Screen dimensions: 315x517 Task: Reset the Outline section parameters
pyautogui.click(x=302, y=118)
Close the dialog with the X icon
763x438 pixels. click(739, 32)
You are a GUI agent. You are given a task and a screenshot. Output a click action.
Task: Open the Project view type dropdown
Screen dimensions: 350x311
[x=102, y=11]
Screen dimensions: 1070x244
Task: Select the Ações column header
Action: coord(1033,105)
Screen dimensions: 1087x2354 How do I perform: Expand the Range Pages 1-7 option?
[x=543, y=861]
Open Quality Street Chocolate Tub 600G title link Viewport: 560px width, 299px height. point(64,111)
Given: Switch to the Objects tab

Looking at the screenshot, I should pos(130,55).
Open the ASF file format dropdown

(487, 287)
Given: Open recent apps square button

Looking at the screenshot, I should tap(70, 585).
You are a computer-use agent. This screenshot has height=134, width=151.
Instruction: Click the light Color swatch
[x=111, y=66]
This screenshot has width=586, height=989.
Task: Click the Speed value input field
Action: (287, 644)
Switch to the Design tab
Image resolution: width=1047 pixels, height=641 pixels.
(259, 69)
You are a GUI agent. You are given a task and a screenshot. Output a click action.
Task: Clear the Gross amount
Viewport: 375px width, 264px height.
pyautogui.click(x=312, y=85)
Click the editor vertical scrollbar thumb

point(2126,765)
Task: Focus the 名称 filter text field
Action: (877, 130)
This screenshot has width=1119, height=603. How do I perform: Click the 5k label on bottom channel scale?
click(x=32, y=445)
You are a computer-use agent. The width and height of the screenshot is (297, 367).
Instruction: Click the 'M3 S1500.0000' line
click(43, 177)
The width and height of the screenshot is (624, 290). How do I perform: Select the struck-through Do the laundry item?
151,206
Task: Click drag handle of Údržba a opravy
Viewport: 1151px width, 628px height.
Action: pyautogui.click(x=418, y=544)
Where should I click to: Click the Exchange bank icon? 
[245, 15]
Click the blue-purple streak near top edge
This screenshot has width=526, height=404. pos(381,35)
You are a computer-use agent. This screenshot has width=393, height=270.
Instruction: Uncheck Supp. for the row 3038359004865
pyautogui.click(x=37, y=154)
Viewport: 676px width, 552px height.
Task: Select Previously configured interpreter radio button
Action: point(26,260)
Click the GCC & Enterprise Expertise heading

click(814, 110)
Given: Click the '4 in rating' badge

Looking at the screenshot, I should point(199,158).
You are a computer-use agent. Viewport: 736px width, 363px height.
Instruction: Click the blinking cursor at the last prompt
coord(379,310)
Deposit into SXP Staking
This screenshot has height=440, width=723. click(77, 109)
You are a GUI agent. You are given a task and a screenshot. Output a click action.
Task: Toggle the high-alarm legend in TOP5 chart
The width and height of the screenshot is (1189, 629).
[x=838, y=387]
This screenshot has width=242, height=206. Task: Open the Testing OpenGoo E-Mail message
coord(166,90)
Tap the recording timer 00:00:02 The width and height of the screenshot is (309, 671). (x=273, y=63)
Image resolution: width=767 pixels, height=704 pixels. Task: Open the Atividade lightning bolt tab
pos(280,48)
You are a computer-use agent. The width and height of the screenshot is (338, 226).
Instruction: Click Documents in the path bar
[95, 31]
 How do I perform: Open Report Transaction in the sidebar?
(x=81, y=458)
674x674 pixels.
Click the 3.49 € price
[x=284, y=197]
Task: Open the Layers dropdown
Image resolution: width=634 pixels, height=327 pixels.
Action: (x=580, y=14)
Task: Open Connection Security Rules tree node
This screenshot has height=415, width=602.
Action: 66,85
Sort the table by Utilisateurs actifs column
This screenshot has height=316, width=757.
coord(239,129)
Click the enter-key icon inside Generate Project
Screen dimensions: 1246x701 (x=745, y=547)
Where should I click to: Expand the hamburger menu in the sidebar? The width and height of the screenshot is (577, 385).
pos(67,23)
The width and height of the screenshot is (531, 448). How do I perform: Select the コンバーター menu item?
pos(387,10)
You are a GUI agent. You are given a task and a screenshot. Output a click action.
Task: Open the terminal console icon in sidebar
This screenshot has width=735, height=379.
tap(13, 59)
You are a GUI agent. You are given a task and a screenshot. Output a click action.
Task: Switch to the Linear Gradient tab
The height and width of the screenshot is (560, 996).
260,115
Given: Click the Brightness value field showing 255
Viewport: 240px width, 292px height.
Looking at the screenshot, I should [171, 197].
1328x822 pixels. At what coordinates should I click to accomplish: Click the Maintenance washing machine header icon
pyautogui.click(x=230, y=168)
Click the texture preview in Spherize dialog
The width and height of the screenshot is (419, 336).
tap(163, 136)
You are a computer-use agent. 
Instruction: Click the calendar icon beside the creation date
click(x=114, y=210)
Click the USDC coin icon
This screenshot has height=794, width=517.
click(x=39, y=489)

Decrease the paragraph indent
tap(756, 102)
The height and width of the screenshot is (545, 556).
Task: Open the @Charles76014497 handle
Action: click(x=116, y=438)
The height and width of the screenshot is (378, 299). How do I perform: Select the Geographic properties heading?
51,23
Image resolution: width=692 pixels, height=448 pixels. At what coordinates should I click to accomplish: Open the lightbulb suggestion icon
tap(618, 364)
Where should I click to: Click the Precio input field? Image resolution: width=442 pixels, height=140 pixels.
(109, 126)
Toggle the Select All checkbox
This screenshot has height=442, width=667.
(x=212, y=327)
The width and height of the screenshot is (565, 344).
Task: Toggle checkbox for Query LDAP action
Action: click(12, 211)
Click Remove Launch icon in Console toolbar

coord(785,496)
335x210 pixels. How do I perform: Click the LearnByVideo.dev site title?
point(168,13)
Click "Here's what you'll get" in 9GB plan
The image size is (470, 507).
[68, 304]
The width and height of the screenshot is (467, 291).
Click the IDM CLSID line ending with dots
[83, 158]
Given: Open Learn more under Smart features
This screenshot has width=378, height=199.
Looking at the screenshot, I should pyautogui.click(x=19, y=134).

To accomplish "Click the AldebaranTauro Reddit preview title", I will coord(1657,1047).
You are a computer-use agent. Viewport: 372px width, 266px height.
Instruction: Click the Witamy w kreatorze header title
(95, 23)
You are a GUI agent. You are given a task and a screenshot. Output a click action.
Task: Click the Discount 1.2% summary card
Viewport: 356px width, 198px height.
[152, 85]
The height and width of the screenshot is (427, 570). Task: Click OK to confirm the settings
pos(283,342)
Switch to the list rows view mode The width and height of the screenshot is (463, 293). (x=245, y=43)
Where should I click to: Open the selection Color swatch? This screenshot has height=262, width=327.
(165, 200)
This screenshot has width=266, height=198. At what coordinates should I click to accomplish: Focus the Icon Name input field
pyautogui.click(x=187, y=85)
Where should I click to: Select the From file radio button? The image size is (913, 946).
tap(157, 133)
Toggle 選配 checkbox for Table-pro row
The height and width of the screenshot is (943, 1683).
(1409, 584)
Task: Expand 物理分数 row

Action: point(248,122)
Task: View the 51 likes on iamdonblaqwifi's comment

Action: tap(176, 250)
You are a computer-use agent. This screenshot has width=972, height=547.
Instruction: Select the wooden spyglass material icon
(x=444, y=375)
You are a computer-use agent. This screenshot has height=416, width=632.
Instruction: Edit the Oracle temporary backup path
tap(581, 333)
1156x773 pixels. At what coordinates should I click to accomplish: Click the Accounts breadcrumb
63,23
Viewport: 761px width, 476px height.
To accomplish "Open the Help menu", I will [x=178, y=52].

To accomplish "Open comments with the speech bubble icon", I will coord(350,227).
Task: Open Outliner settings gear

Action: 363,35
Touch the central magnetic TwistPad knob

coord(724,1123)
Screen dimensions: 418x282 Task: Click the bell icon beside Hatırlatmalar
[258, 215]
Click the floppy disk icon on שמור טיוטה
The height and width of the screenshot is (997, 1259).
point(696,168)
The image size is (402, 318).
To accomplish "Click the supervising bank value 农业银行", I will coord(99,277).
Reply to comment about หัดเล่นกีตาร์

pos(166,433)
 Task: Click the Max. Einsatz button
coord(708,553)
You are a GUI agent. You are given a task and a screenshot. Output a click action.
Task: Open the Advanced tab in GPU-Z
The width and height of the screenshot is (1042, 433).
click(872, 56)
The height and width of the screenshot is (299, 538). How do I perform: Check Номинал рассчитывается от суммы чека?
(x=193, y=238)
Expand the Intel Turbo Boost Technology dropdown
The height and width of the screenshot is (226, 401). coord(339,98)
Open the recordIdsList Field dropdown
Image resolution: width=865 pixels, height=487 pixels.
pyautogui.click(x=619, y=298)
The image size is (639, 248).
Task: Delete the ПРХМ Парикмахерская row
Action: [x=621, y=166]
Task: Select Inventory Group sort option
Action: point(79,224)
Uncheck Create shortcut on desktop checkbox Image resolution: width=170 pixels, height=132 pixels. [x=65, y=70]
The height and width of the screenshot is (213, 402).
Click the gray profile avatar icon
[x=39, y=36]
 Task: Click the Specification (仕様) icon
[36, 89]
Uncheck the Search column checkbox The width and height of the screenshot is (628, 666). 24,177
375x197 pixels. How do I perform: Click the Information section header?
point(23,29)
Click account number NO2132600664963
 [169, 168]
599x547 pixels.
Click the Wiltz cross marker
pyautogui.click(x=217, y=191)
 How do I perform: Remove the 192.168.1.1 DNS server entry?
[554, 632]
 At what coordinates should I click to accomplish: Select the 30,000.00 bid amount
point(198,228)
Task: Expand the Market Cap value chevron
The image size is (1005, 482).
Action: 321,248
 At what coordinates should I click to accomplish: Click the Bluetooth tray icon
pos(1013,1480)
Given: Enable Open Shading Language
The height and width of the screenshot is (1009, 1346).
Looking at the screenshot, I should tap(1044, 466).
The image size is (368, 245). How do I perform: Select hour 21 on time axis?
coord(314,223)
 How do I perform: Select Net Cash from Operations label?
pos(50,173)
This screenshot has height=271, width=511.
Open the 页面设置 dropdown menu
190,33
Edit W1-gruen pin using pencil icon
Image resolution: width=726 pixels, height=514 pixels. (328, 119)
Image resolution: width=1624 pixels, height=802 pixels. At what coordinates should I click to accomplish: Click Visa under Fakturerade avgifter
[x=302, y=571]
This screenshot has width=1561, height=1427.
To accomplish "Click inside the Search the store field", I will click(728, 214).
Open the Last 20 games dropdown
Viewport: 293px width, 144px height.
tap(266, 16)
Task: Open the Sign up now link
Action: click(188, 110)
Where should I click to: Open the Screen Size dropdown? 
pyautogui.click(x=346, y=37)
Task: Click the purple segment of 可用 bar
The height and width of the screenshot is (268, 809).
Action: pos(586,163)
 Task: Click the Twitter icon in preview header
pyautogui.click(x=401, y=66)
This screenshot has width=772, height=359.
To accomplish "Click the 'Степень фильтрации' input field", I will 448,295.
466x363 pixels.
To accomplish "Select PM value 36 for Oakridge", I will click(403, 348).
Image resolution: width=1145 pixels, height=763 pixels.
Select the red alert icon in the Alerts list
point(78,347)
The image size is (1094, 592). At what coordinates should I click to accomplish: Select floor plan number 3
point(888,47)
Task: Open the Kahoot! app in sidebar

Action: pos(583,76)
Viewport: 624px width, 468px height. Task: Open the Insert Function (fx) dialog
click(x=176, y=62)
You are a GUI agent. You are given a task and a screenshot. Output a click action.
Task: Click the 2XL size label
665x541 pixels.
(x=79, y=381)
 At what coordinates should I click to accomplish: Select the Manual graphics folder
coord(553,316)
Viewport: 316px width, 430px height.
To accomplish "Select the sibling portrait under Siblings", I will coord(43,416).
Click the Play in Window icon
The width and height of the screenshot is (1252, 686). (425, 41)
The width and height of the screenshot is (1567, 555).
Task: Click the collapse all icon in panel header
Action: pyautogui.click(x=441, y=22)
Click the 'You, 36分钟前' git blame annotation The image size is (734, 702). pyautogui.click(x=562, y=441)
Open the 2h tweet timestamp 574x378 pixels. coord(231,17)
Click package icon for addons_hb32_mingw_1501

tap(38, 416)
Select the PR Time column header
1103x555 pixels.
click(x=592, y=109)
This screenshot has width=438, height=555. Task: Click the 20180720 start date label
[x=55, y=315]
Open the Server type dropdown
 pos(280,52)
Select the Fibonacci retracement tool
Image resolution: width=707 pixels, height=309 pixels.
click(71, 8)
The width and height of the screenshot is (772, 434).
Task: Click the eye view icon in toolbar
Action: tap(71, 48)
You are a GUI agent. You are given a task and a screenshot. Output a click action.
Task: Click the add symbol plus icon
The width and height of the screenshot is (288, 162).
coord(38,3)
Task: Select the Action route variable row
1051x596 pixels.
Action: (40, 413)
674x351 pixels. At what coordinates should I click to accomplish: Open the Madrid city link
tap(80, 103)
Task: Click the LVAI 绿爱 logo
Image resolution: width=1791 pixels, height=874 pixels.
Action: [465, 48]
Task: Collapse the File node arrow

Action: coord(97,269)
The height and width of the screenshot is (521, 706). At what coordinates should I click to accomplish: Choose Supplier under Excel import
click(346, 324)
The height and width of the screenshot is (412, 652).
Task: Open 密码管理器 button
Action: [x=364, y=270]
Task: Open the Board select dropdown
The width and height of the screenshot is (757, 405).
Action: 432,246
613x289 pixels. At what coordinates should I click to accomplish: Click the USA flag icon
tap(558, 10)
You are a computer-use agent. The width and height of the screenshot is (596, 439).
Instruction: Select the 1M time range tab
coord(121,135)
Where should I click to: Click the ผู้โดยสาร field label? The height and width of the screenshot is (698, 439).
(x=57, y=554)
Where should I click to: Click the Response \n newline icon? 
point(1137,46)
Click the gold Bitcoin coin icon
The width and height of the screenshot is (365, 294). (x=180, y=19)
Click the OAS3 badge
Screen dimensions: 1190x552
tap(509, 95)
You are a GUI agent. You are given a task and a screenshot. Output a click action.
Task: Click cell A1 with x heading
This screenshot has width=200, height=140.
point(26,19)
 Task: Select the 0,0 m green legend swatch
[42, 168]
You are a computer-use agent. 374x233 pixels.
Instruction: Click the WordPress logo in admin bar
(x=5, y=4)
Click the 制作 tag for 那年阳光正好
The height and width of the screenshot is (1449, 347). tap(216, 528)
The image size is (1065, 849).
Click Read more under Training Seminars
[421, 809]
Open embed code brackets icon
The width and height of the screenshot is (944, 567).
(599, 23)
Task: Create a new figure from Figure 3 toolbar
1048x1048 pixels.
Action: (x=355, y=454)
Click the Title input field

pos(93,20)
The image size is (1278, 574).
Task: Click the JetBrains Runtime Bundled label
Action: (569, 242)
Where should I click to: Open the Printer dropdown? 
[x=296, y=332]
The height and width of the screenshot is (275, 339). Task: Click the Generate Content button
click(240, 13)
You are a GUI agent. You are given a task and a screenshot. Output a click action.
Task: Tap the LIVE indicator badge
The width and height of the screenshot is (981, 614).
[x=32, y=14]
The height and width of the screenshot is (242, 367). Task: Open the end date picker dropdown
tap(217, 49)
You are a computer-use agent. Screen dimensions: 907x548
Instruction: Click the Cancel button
________________
Render the listing above as a Markdown table with the columns Row and Text, one line per row, skipping blank lines. Begin at the line that has "Task: Select the Action route variable row" and stop after the line that has "tap(558, 10)".

__Task output__
| Row | Text |
|---|---|
| 1 | Task: Select the Action route variable row |
| 2 | 1051x596 pixels. |
| 3 | Action: (40, 413) |
| 4 | 674x351 pixels. At what coordinates should I click to accomplish: Open the Madrid city link |
| 5 | tap(80, 103) |
| 6 | Task: Click the LVAI 绿爱 logo |
| 7 | Image resolution: width=1791 pixels, height=874 pixels. |
| 8 | Action: [465, 48] |
| 9 | Task: Collapse the File node arrow |
| 10 | Action: coord(97,269) |
| 11 | The height and width of the screenshot is (521, 706). At what coordinates should I click to accomplish: Choose Supplier under Excel import |
| 12 | click(346, 324) |
| 13 | The height and width of the screenshot is (412, 652). |
| 14 | Task: Open 密码管理器 button |
| 15 | Action: [x=364, y=270] |
| 16 | Task: Open the Board select dropdown |
| 17 | The width and height of the screenshot is (757, 405). |
| 18 | Action: 432,246 |
| 19 | 613x289 pixels. At what coordinates should I click to accomplish: Click the USA flag icon |
| 20 | tap(558, 10) |